Она должна быть вне политики. У благотворительной организации есть конкретные цели и задачи, прописанные в уставе. Наши цели и задачи – помощь бездомным людям. Это не политические цели. При этом, будучи директором «Ночлежки», я год назад подписывал письмо за допуск врачей к Навальному. Мы с коллегами выступали против закона об иностранных агентах. Нужно разделять политику как борьбу политических партий между собой и политику, которая касается жизни каждого из нас. *****, которую развязала Россия по отношению к Украине – это не политика. Это жизнь и смерть.

— С сотрудниками вы обсуждали то, как они высказываются о политике в соцсетях? Есть ли ограничения?

Ограничений на этот счёт никогда не было. Но мы всегда проговариваем: «Дорогие друзья, если вы о чём-то высказываетесь, то в личных соцсетях, а не в интервью, которые даёте как представитель организации».

— Многие организации думают, что им нужно воздержаться от высказываний против, что пацифистская позиция навредит людям, которым они оказывают помощь. С другой стороны, в обществе весом голос руководителей благотворительных организаций, это могло бы повлиять на ситуацию. Как вы думаете, ошибаются ли те руководители НКО, которые молчат, потому что боятся поставить под угрозу свое дело?

Я не думаю, что сейчас на ситуацию могли бы повлиять хотя бы какие-то голоса. Однако неделю назад мы с коллегами из других крупных организаций написали и опубликовали письмо [за мир в Украине]. Однако есть и другая часть благотворительного сектора. Они, с моей точки зрения, ошибаются.
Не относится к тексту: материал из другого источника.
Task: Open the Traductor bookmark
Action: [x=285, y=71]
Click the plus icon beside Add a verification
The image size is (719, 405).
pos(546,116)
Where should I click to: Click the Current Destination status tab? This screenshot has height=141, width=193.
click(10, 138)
Из-за такой позиции у многих публичных людей – сотрудников театров, артистов, журналистов – мы оказались там, где оказались.

Я не исключаю, что спустя короткий промежуток времени все или почти все благотворительные организации будут закрыты, как это произошло в Беларуси.
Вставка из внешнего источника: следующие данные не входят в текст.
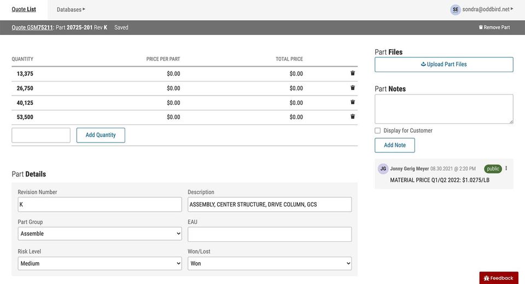Viewport: 525px width, 284px height.
Task: Click the Add Quantity button
Action: tap(101, 135)
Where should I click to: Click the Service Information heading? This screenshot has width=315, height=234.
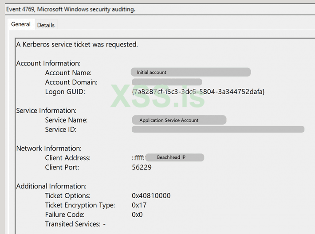pyautogui.click(x=47, y=111)
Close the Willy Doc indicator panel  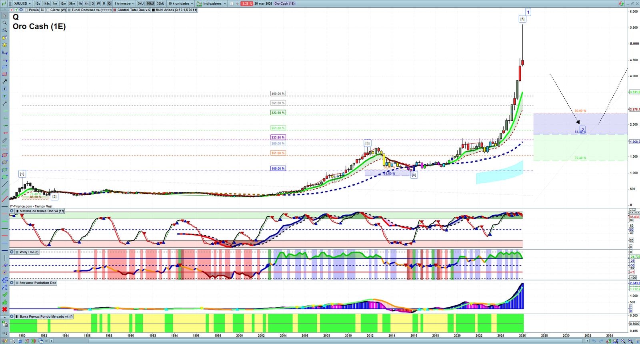(12, 252)
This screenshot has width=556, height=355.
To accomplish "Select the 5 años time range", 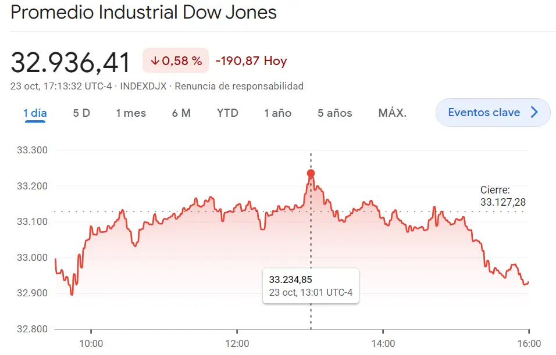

Я не вещая Кассандра, но, с моей точки зрения, государство много лет последовательно брало под контроль очень многие сферы общественной жизни и общественной самоорганизации. И благотворительность – это одна из последних не вполне подконтрольных государству сфер. Я боюсь, что у государства могут дойти руки и до благотворительности, которая, с точки зрения наших чиновников, слишком вольно себя ведёт: критикует то социальную сферу, то медицинскую, имеет право на собственное мнение, не соглашается, научилась финансово не зависеть от государства. Нас и так много лет пытаются прибрать к ногтю, регламентировать. Вспомним закон об иностранных агентах. Сейчас эти трудности могут выйти на новый уровень. Но я буду очень рад ошибиться.

— Как будет обстоять дела с иностранными донорами? Прекратят ли они финансировать российскую благотворительность?

Уже прекратили. Две недели из-за решения правительства «Ночлежка» не получает никаких денег из-за границы. У нас иностранные деньги составляли небольшую часть – процентов 15 бюджета. Конечно, жаль, что этих денег не будет, но мы не закроемся.

— Станут ли люди сейчас меньше жертвовать?

У людей будет уменьшаться количество денег. У меня экономическое образование, и я понимаю: то, что сейчас происходит в сфере экономики – это кризис небывалых масштабов. Нас много лет пугали девяностыми, но сейчас, с точки зрения экономики, мы окажемся в начале девяностых в течение двух лет.У каждой организации разные источники финансирования – фонды, люди, корпоративные жертвователи.

Я уверен, что люди будут продолжать жертвовать. Но при этом денег у них будет меньше и возможностей кому-то помогать – тоже. Не потому что они неэмпатичные и несочувствующие – у нас много прекрасных людей. Но им будет едва хватать на себя. Пожертвования от людей, думаю, снизятся процентов на тридцать.

Сильнее всего сократятся корпоративные пожертвования – к концу года их число упадёт вдвое. Корпоративные пожертвования уже начали сокращаться. Это тяжелые времена для бизнеса, последние два года тоже ими были. Уже отвалились многие бизнес-жертвователи. И то, что они сократятся вдвое – это ещё оптимистичный прогноз.

Какое-то время будут деньги от государства и фонда президентских грантов. Это не более чем название – к президенту он не имеет отношения. Для многих организаций, особенно из регионов, где мало других денег, это зачастую единственный вариант финансирования. Если этот фонд внезапно закроется – это будет большим ударом по региональной благотворительности в России. А ударов сейчас и так будет хватать.